Spatio-temporal approach to moving window block kriging of satellite data v1.0

J.M. Tadić, X. Qiu, S. Miller and A.M. Michalak


Statistical gap filling techniques make it possible to obtain spatially and temporally contiguous estimates of land surface and atmospheric properties based on limited and noisy satellite observations. In this paper we extend the basic principles of spatial gap filling (based on nonstationary kriging) into the spatiotemporal domain. The paper presents methodological advances for doing so: alterations of the subsampling techniques, modeling of the variability, and kriging. The method yields estimates at target spatial and temporal resolutions, together with quantitative uncertainty estimates.
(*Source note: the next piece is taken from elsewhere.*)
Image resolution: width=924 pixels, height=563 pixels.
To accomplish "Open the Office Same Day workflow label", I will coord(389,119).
The approach is demonstrated using solar induced fluorescence as well as atmospheric carbon dioxide and methane concentrations as measured by three different satellites.
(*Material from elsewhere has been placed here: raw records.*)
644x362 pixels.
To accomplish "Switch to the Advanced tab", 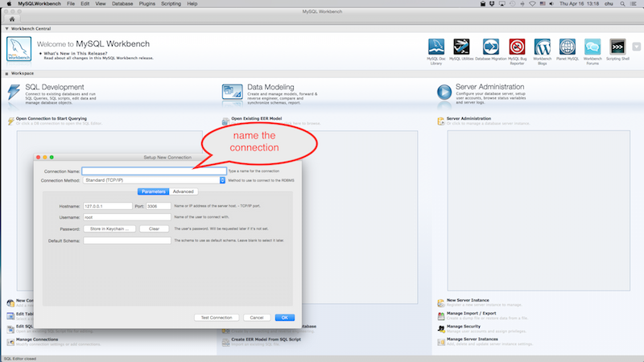I will click(x=183, y=191).
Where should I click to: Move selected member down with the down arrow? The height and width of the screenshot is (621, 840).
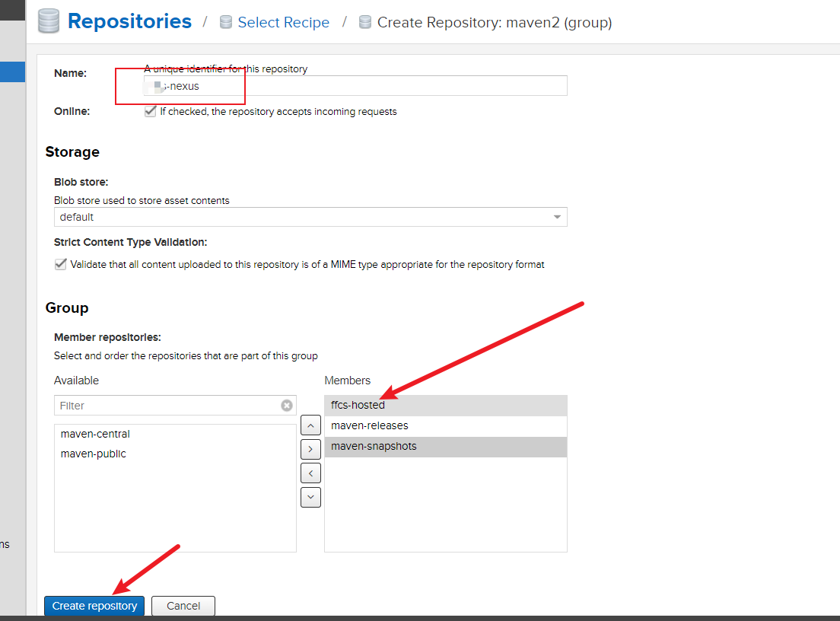[310, 498]
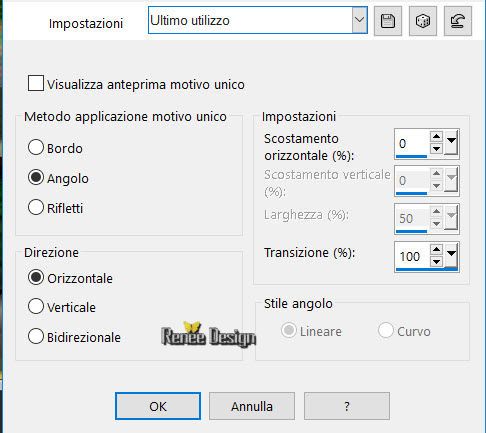Open the Impostazioni preset dropdown arrow
Viewport: 486px width, 433px height.
coord(359,20)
Figure: (a) IASI XCH4 (0-4 km) retrievals (ppb) for March 2, 2013 (sea only), (b) Contiguous IASI maps for Northern Hemisphere for the same day obtained using Spatio-temporal Moving Window Block Kriging at 2.5 × 2° spatial resolution and (c) associated uncertainties, given as 1-sigma (σ) (ppb).
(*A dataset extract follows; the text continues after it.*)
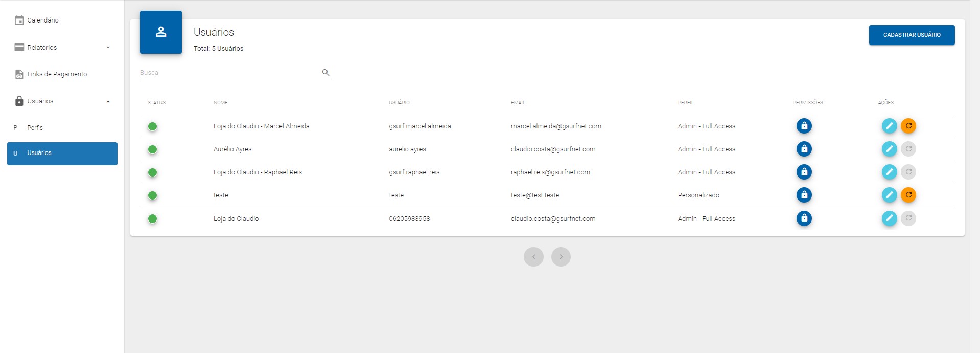Click edit pencil for Loja do Claudio - Marcel Almeida
Viewport: 980px width, 353px height.
pos(889,126)
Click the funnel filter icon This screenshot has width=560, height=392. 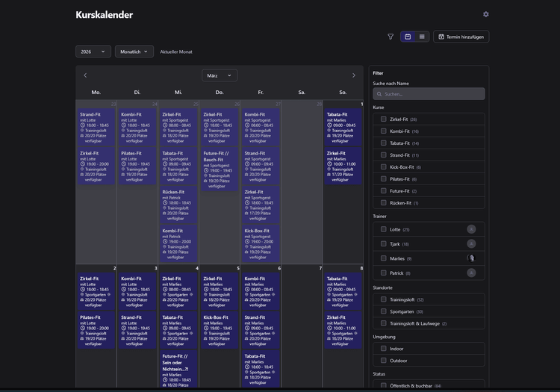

Numerous existing satellites observe physical or environmental properties of the Earth system. Many of these satellites provide global-scale observations, but these observations are often sparse and noisy. By contrast, contiguous, global maps are often most useful to the scientific community (i.e., level 3 products). We develop a spatiotemporal moving window block kriging method to create contiguous maps from sparse and/or noisy satellite observations. This approach exhibits several advantages over existing methods: 1) it allows for flexibility in setting the spatial resolution of the level 3 map, 2) it is applicable to observations with variable density, 3) it produces a rigorous uncertainty estimate, 4) it exploits both spatial and temporal correlations in the data, and 5) it facilitates estimation in real time. Moreover, this approach only requires the assumption that the observable quantity exhibits spatial and temporal correlations that are inferable from the data. We test this method by creating Level 3 products from satellite observations of CO2 (XCO2) from the Greenhouse Gases Observing Satellite (GOSAT), CH4 (XCH4) from the Infrared Atmospheric Sounding Interferometer (IASI) and solar-induced chlorophyll fluorescence (SIF) from the Global Ozone Monitoring Experiment–2 (GOME-2). We evaluate and analyze the difference in performance of spatio-temporal vs. recently developed spatial kriging methods.

Tadić, J.M., X. Qiu, S. Miller, A.M. Michalak (2017) "Spatio-temporal approach to moving window block kriging of satellite data v1.0", Geoscientific Model Development, 10, 709-720, doi:10.5194/gmd-10-709-2017.